Do you realize that if we discount the baseball cap (which is a subject all on its own) almost nobody wears hats anymore? Eons ago, when I was a very small child, our mother would dress us up and take us on the bus to Downtown, where ladies wore not only hats but white gloves as well, and the men all had their heads covered with brown or black felt.

I didn’t know a fedora from a fez in those days, but it didn’t bother me a lot. All I knew was that Mama approved of the gentlemen who removed their toppers when a lady entered the bus, especially if one or two of them stood so we of the gentler sex could sit and enjoy the bumpy ride. We learned from her to smile and to offer the mandatory “thank you” within the prescribed three seconds. We could add a very small nod if we wanted, but we were otherwise never to speak to these strangers, hats on or hats off.

The hats we saw most often in those WWII days were military and most often, in that port town, Navy caps. Of white cotton, always meticulously clean, the cap could fold to be tucked under a belt when the young sailor entered a cafe or a skating rink or, for that matter, any edifice that might contain a young girl to meet. He’d call it a “cover” when he was speaking to a young lady. It was part of the Navy mystique, and these kids–seventeen, eighteen, nineteen years old–played on it.

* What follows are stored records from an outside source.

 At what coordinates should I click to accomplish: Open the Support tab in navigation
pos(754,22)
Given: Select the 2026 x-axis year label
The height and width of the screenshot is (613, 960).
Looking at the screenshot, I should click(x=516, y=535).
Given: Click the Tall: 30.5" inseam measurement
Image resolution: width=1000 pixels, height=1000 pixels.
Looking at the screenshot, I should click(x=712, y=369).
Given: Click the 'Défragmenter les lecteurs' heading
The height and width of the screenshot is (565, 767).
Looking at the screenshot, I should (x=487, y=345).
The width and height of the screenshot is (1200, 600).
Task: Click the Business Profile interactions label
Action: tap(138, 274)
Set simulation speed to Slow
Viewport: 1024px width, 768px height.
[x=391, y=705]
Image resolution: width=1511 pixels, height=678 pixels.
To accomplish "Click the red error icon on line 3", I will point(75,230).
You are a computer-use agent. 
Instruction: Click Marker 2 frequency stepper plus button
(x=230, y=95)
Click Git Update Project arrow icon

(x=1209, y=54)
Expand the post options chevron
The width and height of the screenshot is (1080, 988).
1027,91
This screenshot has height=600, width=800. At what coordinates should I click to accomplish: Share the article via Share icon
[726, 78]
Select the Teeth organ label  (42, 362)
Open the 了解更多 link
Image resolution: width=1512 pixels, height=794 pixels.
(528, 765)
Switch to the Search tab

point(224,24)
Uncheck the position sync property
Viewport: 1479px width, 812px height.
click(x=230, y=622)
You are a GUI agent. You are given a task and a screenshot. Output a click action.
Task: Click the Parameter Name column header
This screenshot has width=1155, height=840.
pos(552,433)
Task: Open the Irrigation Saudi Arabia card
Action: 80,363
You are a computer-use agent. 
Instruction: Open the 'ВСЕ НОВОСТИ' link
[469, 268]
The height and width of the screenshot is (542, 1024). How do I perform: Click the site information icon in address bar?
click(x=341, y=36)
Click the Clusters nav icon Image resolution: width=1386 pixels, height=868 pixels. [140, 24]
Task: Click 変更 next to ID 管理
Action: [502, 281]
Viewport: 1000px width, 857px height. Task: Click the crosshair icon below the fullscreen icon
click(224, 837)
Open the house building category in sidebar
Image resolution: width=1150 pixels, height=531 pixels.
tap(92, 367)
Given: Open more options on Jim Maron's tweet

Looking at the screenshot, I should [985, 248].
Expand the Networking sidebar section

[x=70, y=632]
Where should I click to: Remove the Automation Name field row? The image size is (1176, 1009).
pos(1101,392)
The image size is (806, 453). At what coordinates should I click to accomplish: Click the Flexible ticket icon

These days the draft is long past, the Navy base in the town has been de-militarized and closed, and no one has seen a Navy uniform around here in years. Now when you see a serviceman at all, the chances are he’s wearing camo, an ugly outfit that’s multi-colored, shapeless, and not nearly as sexy as the crisp-creased middy collars and bright white covers we remember.

Nevertheless, a tip of our own hat (such as it is) to the white Navy caps, the Green Berets, the tan/brown flattops, the helmets, the aviator caps, and yes, the camo toppers. They might not be as elegant as the gentlemen’s lids we remember from days past, but they’ve covered some mighty important people.